■ EXERCISE INSTRUCTIONS ■
Look through the entries and count each line that includes the string "agent". Reply with the number alone.

■ PROVIDED INFORMATION ■
- Opening Delimiter -
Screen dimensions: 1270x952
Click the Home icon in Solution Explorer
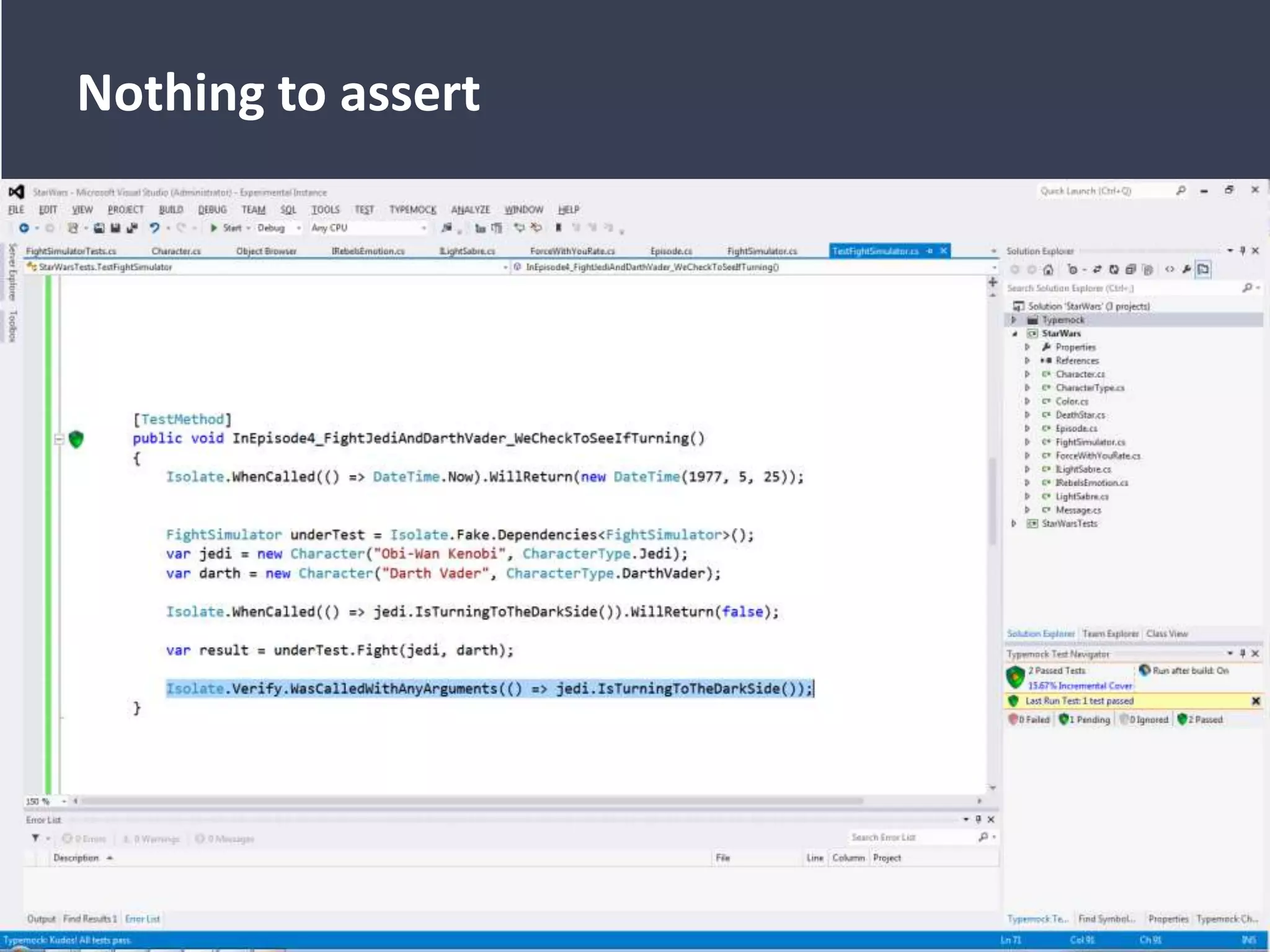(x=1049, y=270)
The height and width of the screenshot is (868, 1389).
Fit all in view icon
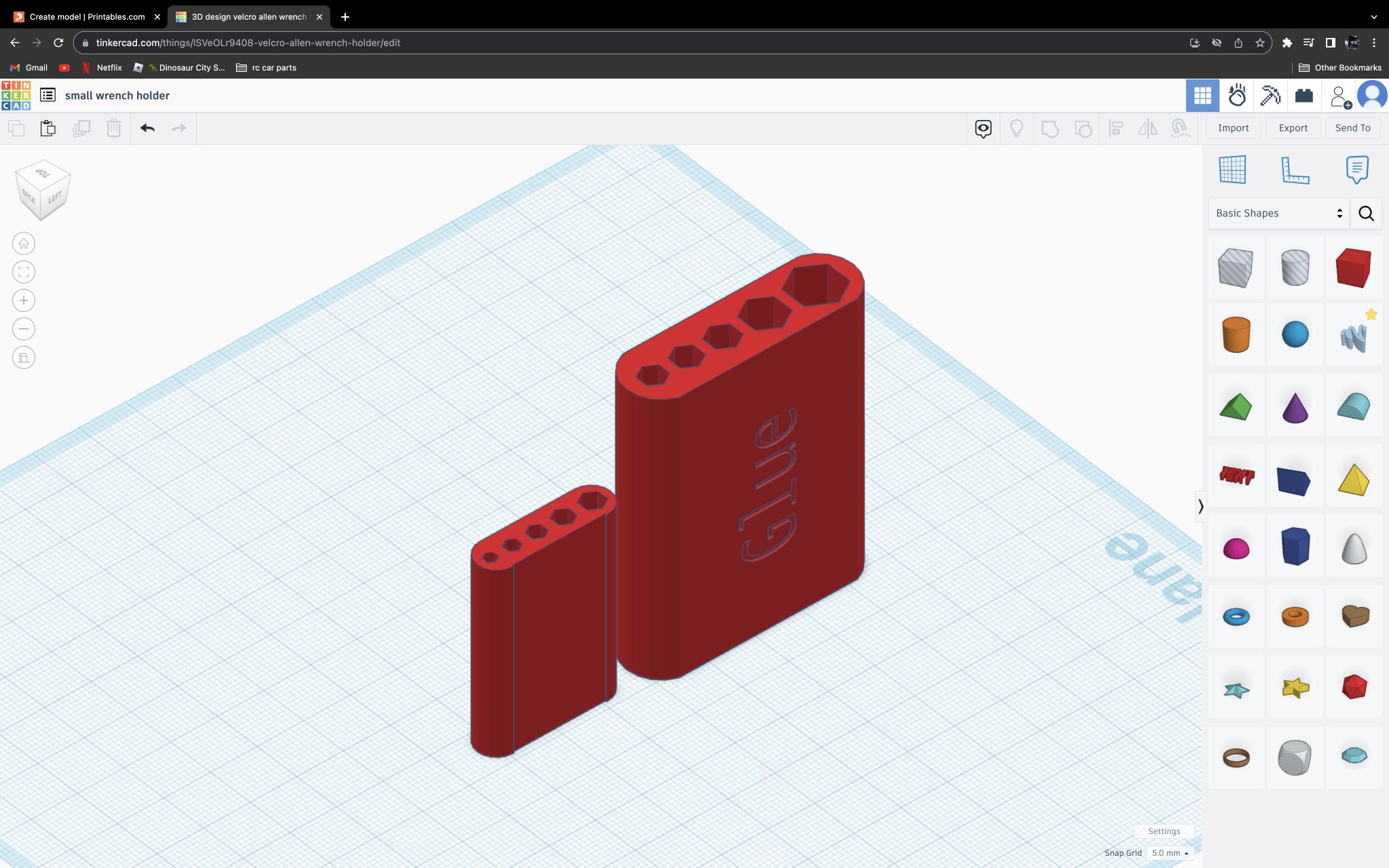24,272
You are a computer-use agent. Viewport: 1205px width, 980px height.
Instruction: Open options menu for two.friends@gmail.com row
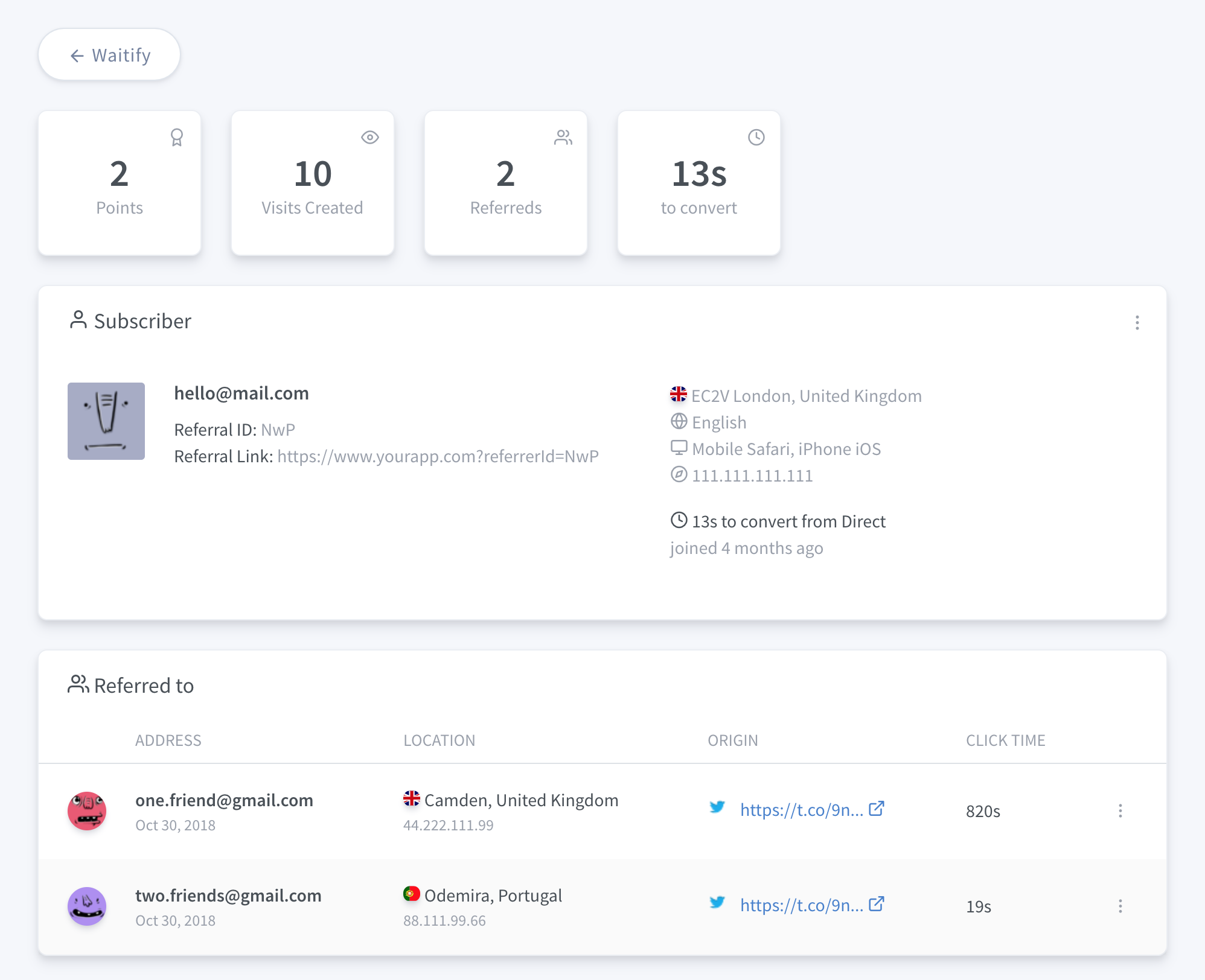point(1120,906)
- Closing Delimiter -
- Opening Delimiter -
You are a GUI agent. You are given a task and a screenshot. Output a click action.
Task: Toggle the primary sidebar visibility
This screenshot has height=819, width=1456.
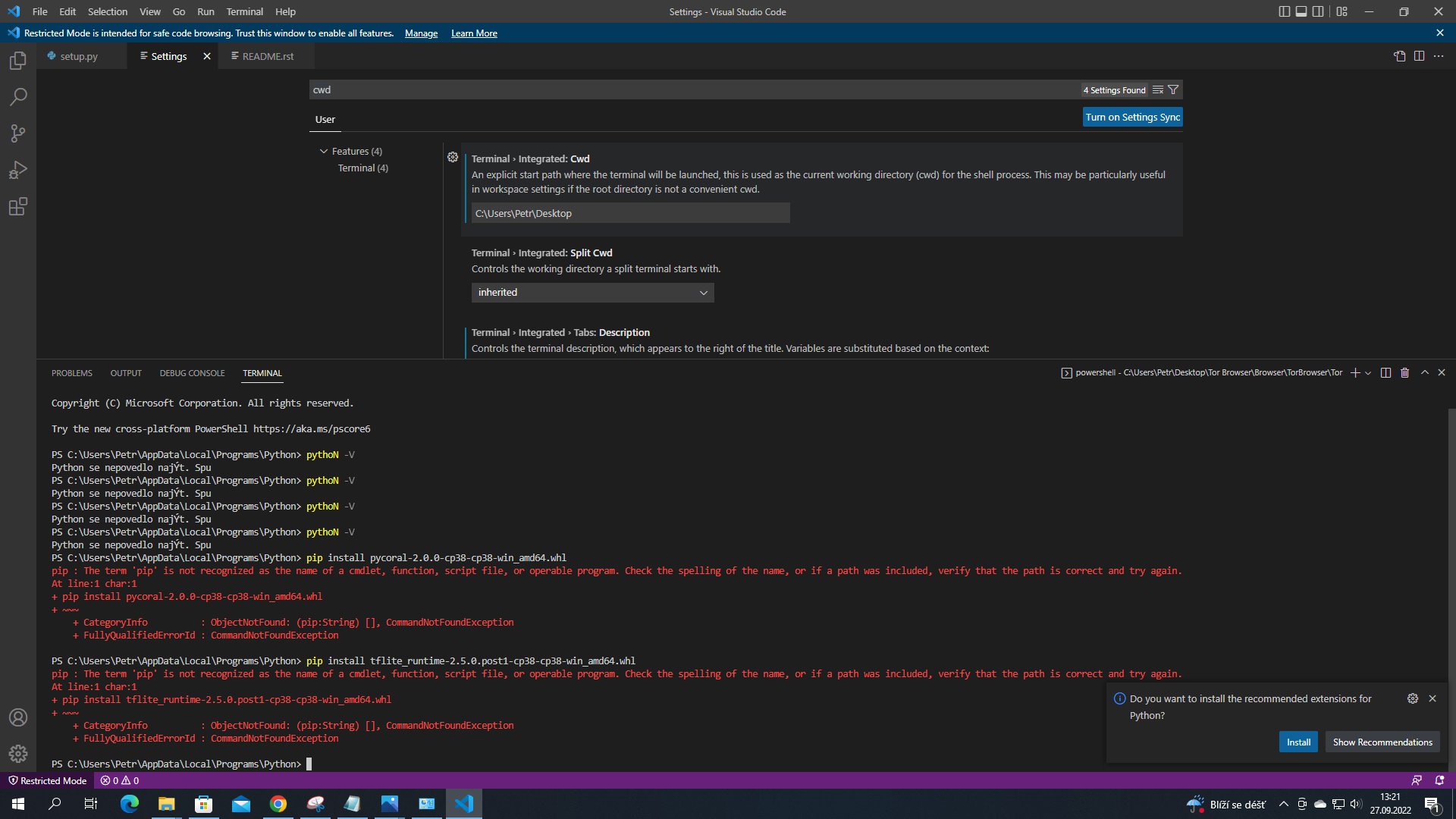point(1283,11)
- Closing Delimiter -
■ TASK SOLUTION ■
2